Now what is interesting, and very few arrays support, is a 'zero detect' feature where the array is smart enough on thin provisioned LUNs to not write data if the entire block is all zeros. So in the 3PAR IMC I was monitoring the back-end disk facing ports and sure enough, virtually zero I/O. This means the controllers were accepting 500MB/sec of incoming zeros, and writing practically nothing to disk. Pretty cool!

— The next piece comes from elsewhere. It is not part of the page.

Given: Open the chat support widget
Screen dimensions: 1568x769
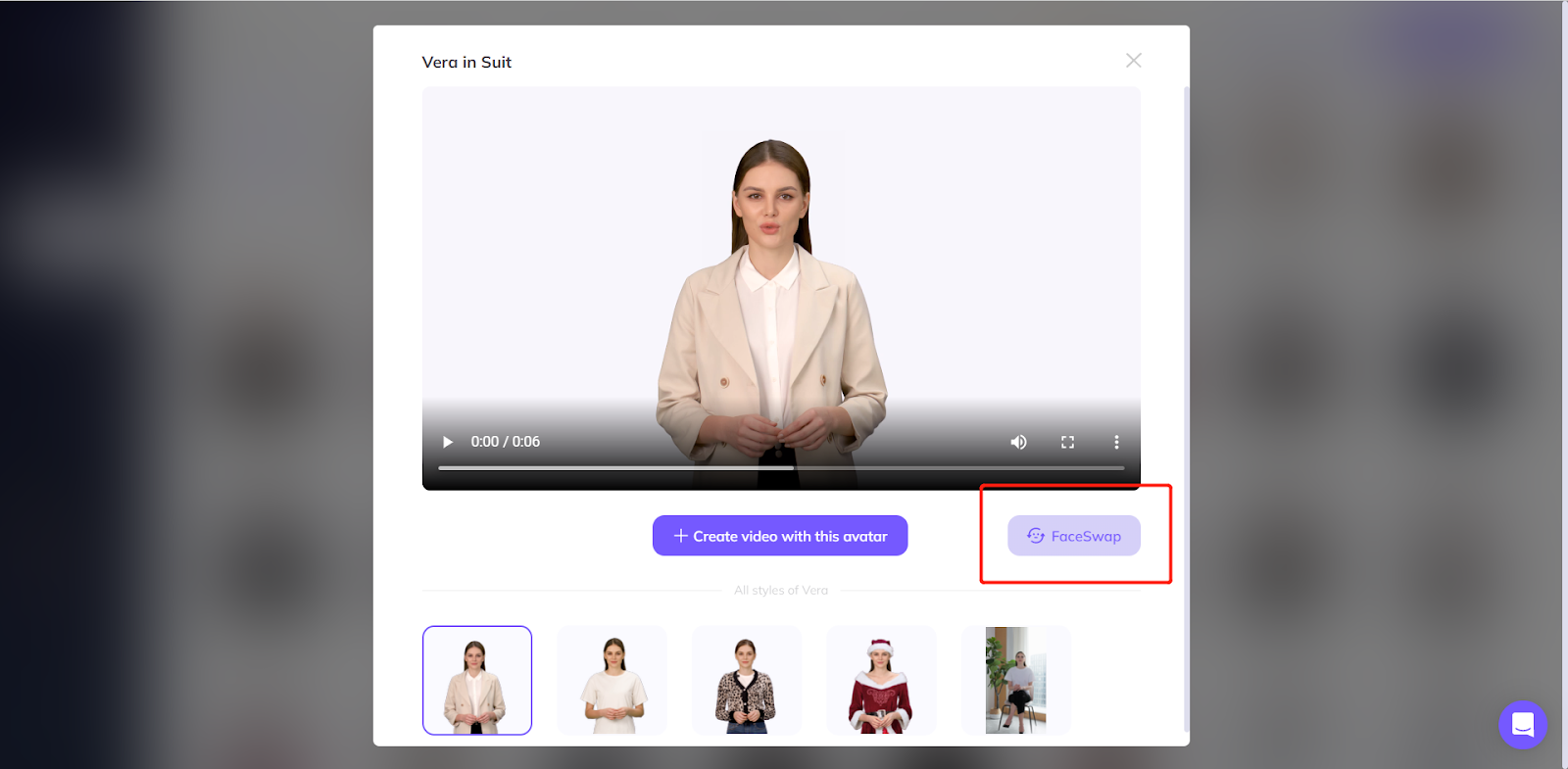Looking at the screenshot, I should click(1522, 725).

"Write Same" With VAAI: 20x Improvement
70GB VMDK 7 seconds (10GB/sec)
240GB VMDK 24 seconds (10GB/sec)
1TB VMDK 1 minute 23 seconds (12GB/sec)
Now here's where your juices might start flowing if you are a storage and VMware geek at heart. When performing the exact same VMDK create functions on the same host using the same LUNs, performance was increased 20x!! Again I monitored the host facing ports on the 3PAR, and this time I/O was virtually zero, and thanks to zero detection within the array, almost zero disk I/O. Talk about a major performance increase. Instead of waiting over 30 minutes to create a 1TB VMDK, you can create one in less than 90 seconds and place no load on your SAN or disk array. Most other vendors are only claiming up to 10x boost, so I was pretty shocked to see a consistent 20x increase in performance.
In conclusion I satisfied myself that 3PAR's implementation of the "write same" command coupled with their ASIC based zero detection feature drastically increases creation performance of eager zeroed VMDK files. Next up will be my analysis of the XCOPY command, which has some interesting results that surprised me.

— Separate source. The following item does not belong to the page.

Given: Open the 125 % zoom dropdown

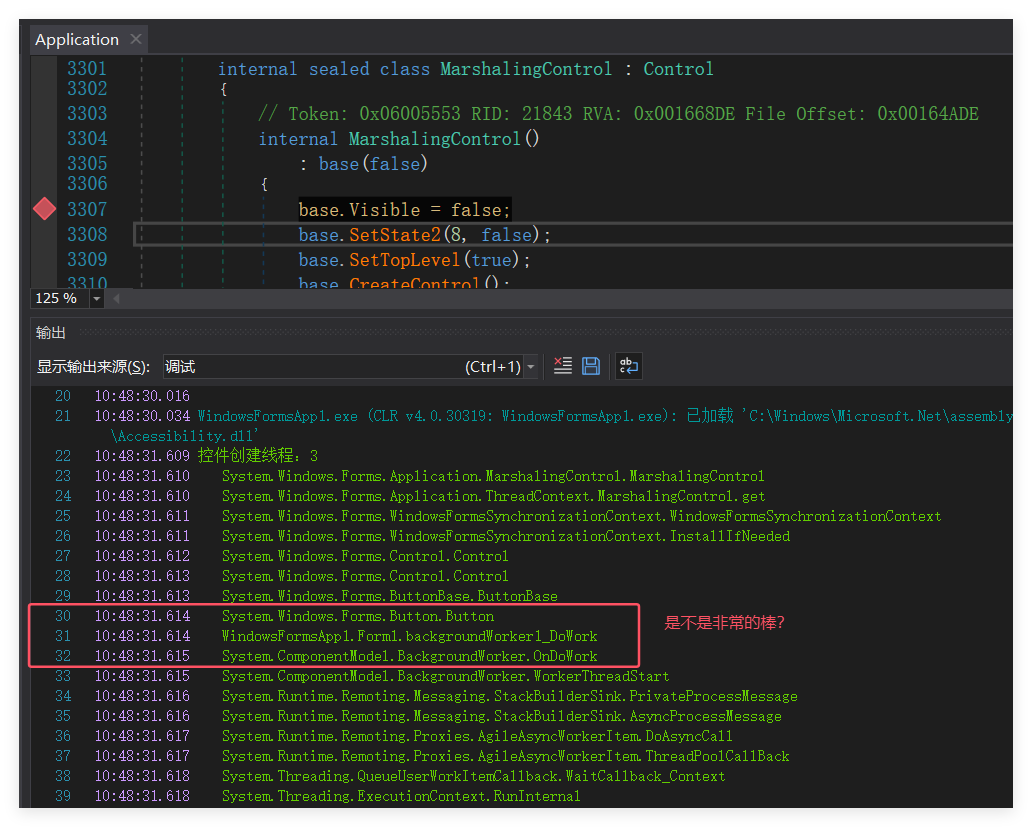Looking at the screenshot, I should 96,298.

Update: I saw on the vStorage blog they did a similar comparison on the HP P4000 G2 iSCSI array. Of course the array configuration can dramatically affect performance, so this is not an apples to apples comparison. But nevertheless, I think the raw data is interesting to look at. For the P4000 the VAAI performance increase was only 4.4x better, not the 20x of the 3PAR. In addition, the VDMK creation throughput is drastically slower on the P4000.
Without VAAI:
T400 500MB/sec vs P4000 104MB/sec (T400 4.8x faster)
With VAAI:
T400 10GB/sec vs P4000 458MB/sec (T400 22x faster)

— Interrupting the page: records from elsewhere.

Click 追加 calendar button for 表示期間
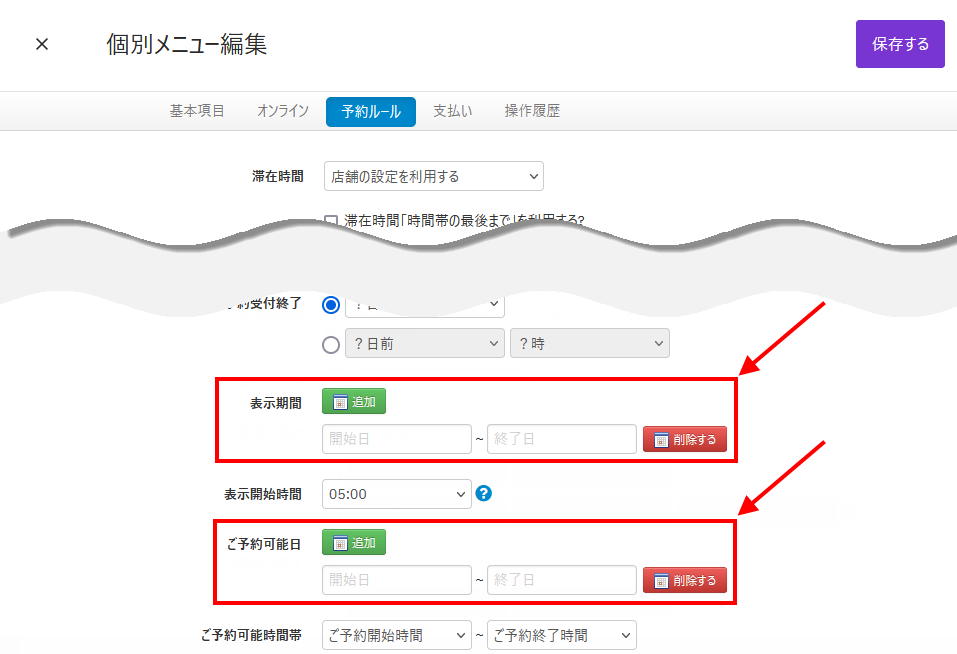957x654 pixels. click(354, 402)
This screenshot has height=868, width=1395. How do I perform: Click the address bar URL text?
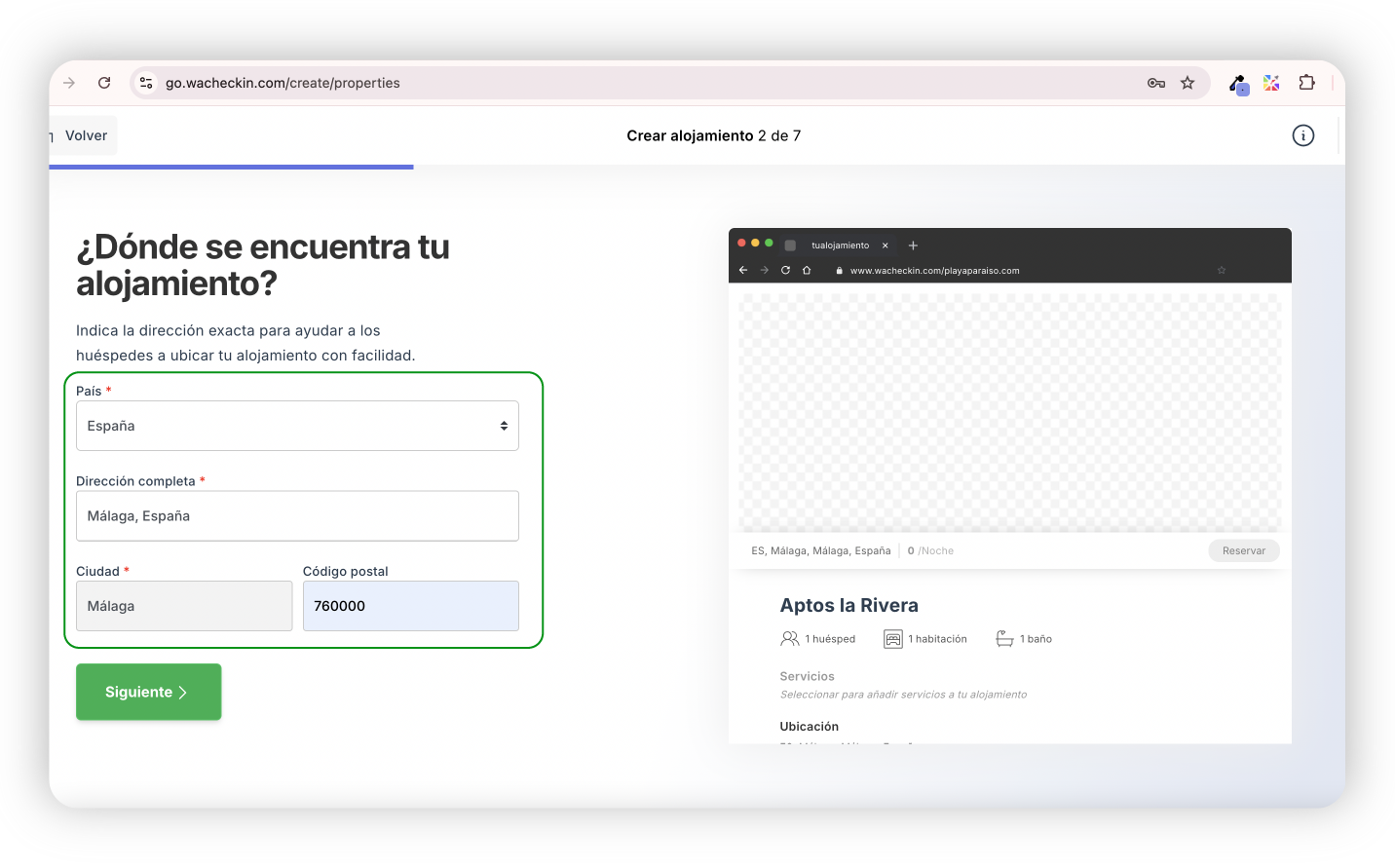pyautogui.click(x=283, y=83)
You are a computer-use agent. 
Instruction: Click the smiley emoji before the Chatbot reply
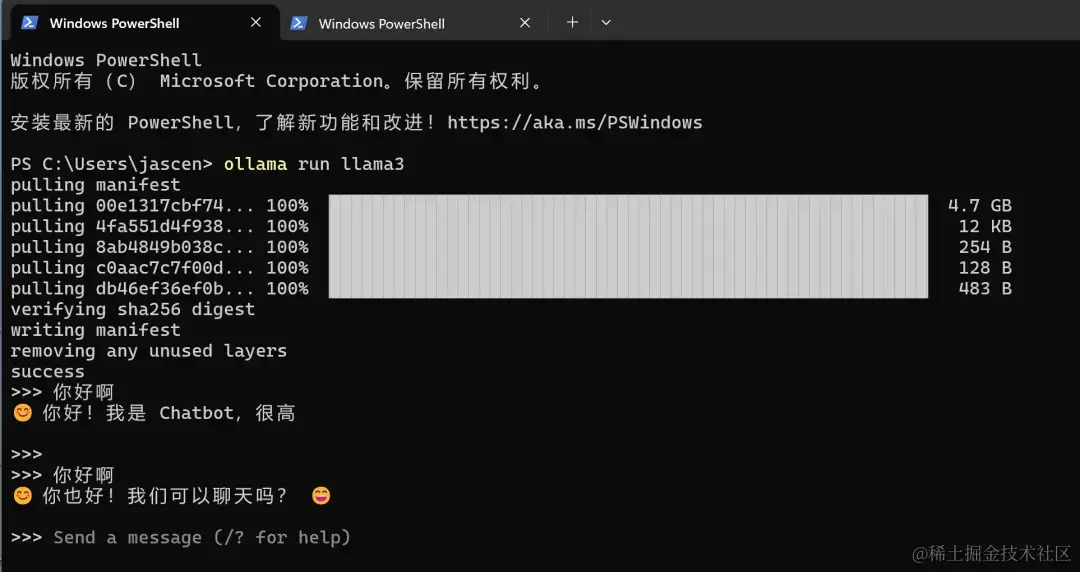click(23, 413)
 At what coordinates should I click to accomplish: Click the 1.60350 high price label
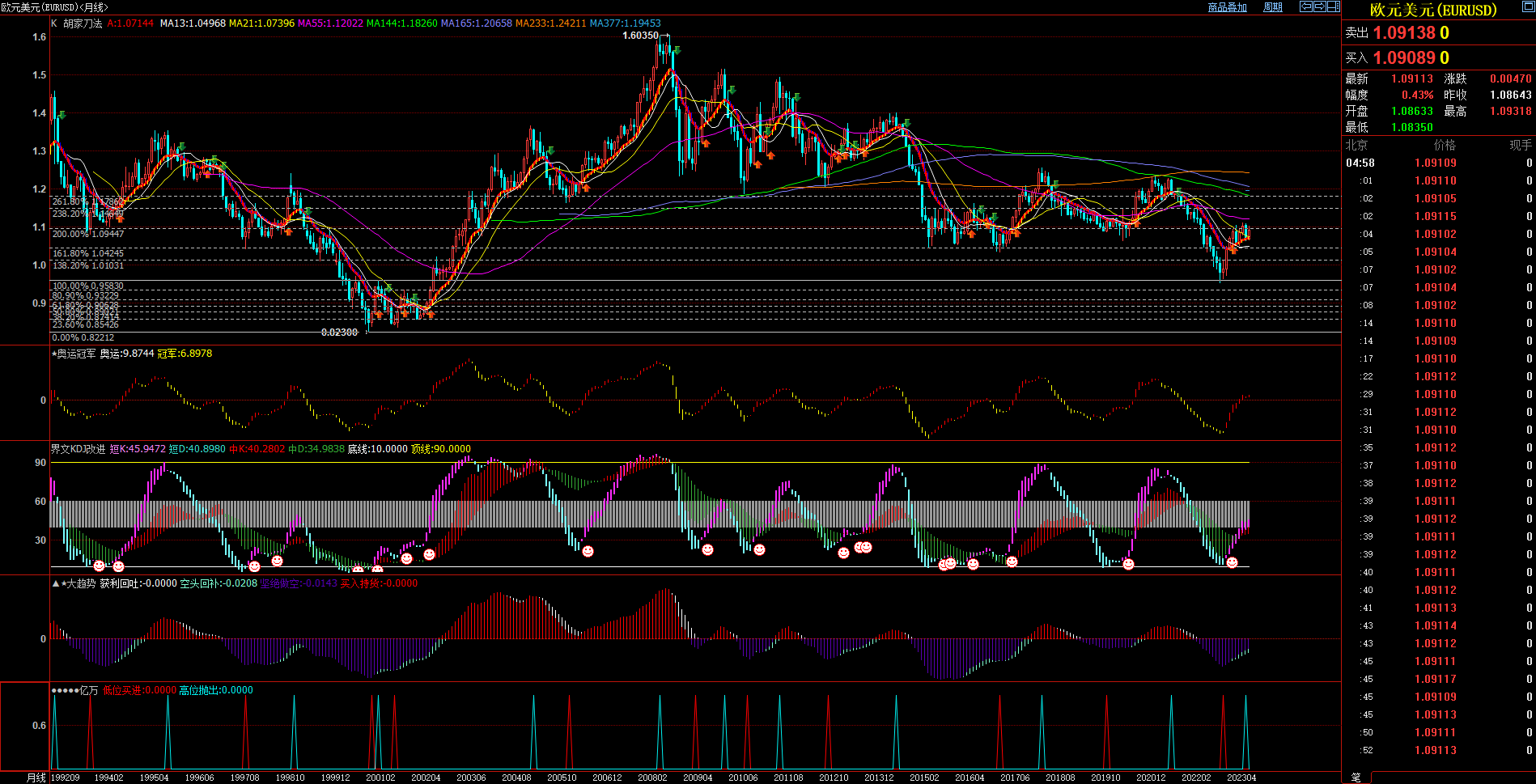(x=640, y=36)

Interesting results with the 3Par.
ReplyDeleteBit of an apple to oranges comparison :)
The P4000 is a midrange commodity 1GB iSCSI cluster and the 3Par is no doubt doing its mesh cluster backplane multiple 4GB fibre connections and custom controller ASICs and a ton of cache?
Just out of curiosity - whats the price tag on the T400? I never seen them in the wild in this part of the world (NZ)
Barrie, you are certainly right the arrays are targeted at very different segments of the market. However, the 3PAR is surprisingly affordable given its feature set and performance.
ReplyDelete3PAR array prices vary widely depending on what features you license and capacity. But looking at some pre-packaged SAS P4000s, a nicely configured two-tier Fibre Channel and SATA combination 3PAR T400 could be only ~2x more per GB. Their F series is even more affordable.
One thing to note - you do have to install the 3PARv VAAI plugin first on the Vsphere host, or you won't see the effects.
ReplyDeleteKind of obvious but took a little while for me to realise! :)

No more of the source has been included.